THE TASK:
Reproduce without any pictures the lines from the one that contains "Screen dimensions: 939x419" through the end of the records, exactly as written.
________
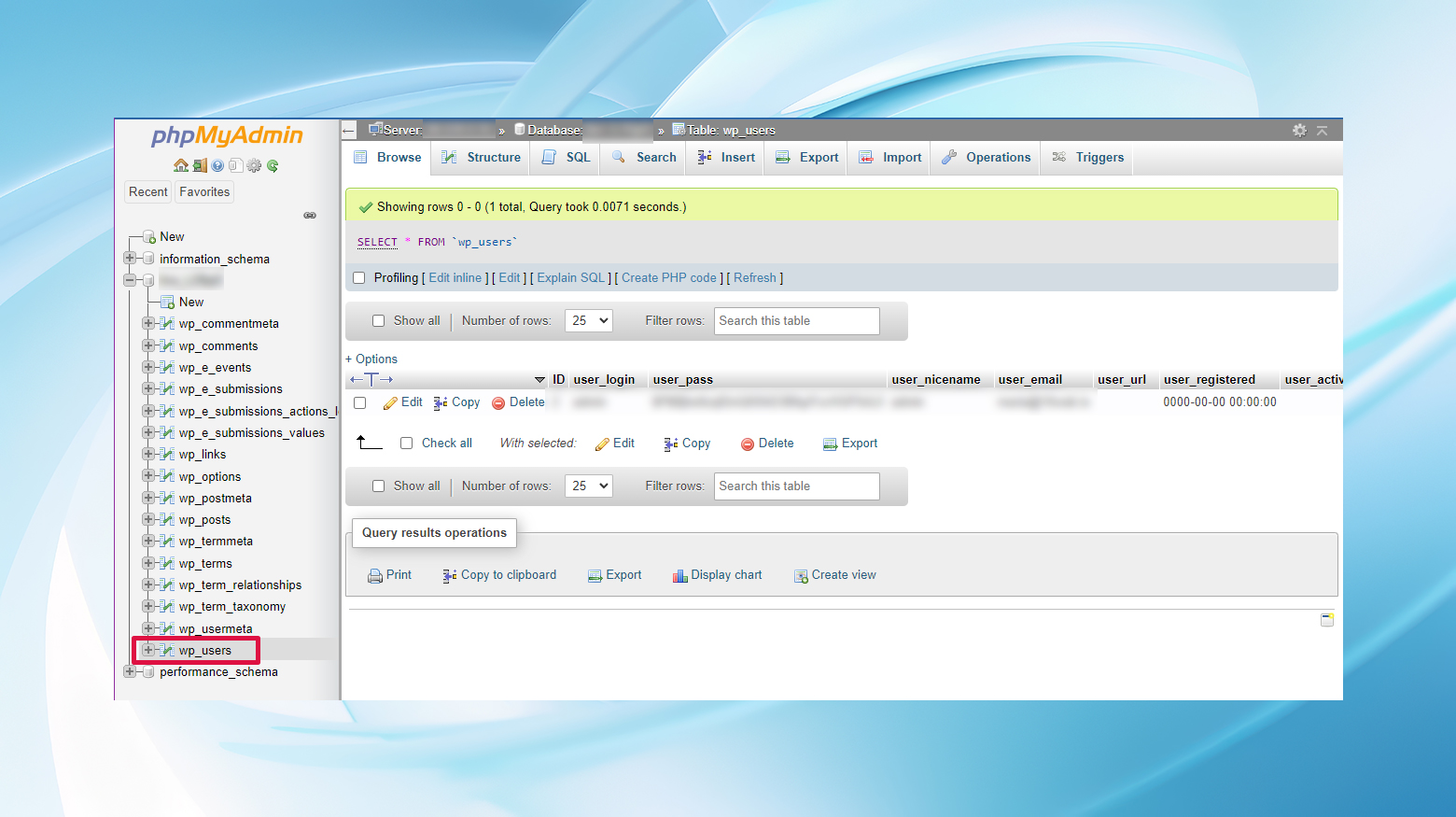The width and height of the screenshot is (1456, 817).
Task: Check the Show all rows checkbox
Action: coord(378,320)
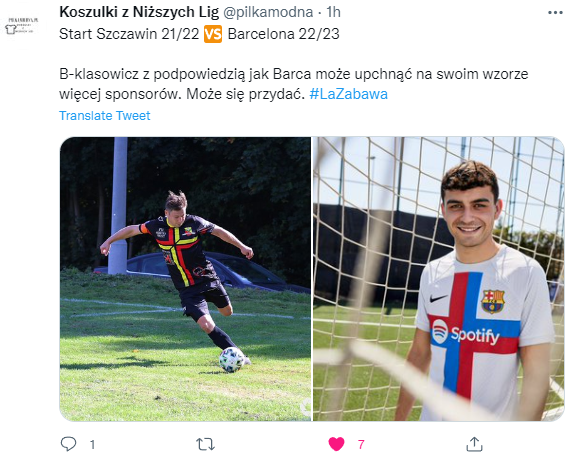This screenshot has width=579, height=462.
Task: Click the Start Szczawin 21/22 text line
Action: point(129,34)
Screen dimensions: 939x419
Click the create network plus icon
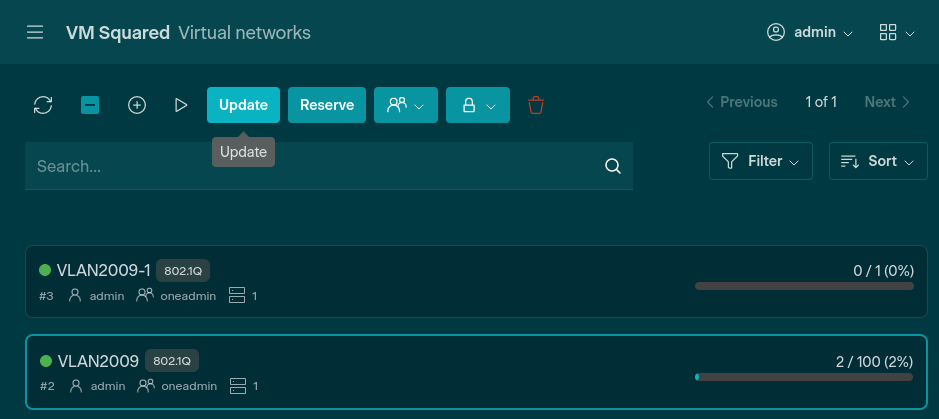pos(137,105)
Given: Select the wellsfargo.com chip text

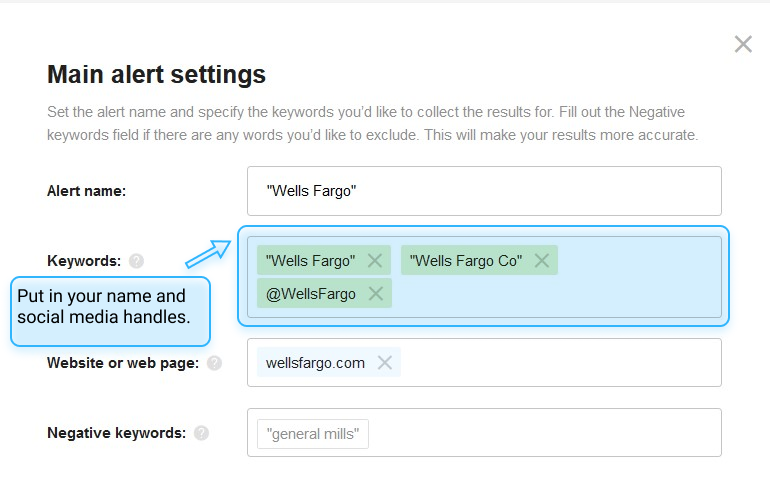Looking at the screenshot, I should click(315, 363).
________
RESPONSE FOR THIS EXERCISE:
Screen dimensions: 939x419
Click the create network plus icon
pos(137,105)
Given: Select the wellsfargo.com chip text

Looking at the screenshot, I should click(315, 363).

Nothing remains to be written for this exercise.